Psikoloji insan ve toplum ihtiyaçları için, özel hayat ve iş hayatı sorunlarına çözüm üreten bir disiplindir ve son 30 yıldaki araştırma verileri bireylerin ve toplumların pek çok durumda oldukça kötü karar aldığını keskin bir biçimde gözler önüne serdi. Bu nedenle yapıcı kararlara şans verecek yöntemler üzerine düşünme ve müdahale çalışmaları yapma rolünü üstlendi. Önyargı hâkimiyetinin bireylere, kurumlara ve dünyaya vereceği zarardan korunmaya hizmet edecek gayretlerin 2000’lerin başlangıcından bu yana hız kazandığını görüyoruz. Beynin bilgi üretebilme ve kendini mercek altına alabilme yetisi zihinde var olan karşıtlıkları yönetme imkânı verir. Bilişsel önyargılar konusundaki müdahaleler; önyargıları tanıma, yüzleşme, azaltma, hafifletme, arınma çalışmaları ya da önyargısız uygun seçim için “nudge” olarak adlandırılan davranış mimarisiyle yapılıyor. Kişisel önyargılarla yüzleşmek için yapılan ölçümler, önyargı çeşitlerinin tanıtıldığı eğitimler, video veya simülasyonlar insanın çeşitli bilişsel önyargılarını tanıma ve azaltma becerilerini geliştiriyor. Derin arkaik yapılarda varlığını sürdüren önyargıyı azaltmanın basit bir süreç olmayacağı aşikârdır. Ancak araştırmalar bu teknikleri kullanmanın bilişsel önyargıları hafifletme şansı verdiğini gösteriyor.

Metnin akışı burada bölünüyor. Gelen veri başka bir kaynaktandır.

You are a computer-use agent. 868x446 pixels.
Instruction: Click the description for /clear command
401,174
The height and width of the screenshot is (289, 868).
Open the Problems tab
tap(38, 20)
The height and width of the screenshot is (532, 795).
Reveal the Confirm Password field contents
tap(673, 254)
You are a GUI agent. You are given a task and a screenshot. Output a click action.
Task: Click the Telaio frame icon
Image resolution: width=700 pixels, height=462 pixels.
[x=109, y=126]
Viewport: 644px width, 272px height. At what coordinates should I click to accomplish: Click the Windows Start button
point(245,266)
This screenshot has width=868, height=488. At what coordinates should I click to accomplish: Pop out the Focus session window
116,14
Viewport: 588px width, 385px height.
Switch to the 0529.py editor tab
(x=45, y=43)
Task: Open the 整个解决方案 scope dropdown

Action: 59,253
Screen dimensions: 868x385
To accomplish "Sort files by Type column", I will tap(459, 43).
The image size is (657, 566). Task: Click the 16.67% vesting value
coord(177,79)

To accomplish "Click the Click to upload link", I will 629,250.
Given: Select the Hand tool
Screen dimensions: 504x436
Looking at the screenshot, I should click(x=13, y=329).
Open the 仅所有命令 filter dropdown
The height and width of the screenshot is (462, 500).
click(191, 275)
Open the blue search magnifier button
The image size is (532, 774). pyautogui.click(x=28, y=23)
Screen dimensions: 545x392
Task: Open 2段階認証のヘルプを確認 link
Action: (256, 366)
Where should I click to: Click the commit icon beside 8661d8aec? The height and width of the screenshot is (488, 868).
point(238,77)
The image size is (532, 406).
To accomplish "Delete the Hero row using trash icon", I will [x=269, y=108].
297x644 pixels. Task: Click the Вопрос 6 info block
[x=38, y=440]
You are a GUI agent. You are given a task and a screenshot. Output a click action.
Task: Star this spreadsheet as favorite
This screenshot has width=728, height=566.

Günümüzde yapay zekânın iş süreçlerine giderek daha fazla dâhil olmasıyla önyargılar algoritmalara da taşındı. Kodlardaki önyargılı karar yolları; kadınlar, engelliler, azınlıklar gibi belirli grupların olumsuz veya haksız bir şekilde etkilenmesine yol açtı. Yazılım sistemleri oluşturulurken adil olmayan bu önyargı potansiyelinin farkında olmak gerekir. Çünkü bu tür kararlar yazılımın sahibiyle birlikte onu kullanan kurumların da etik sorumluluğuna girer.
Bu sayıya katkı sağlayan yazarlarımız önyargıları yönetmek konusundaki farklı yaklaşımları ele aldılar. Kurumlarda yönetsel ve sistemsel düzeyde yaşanan karar hatalarının önüne geçmek için hayata geçirilebilecek uygulamaları ve doğru müdahale yaklaşımını seçmenin yollarını masaya yatırdılar.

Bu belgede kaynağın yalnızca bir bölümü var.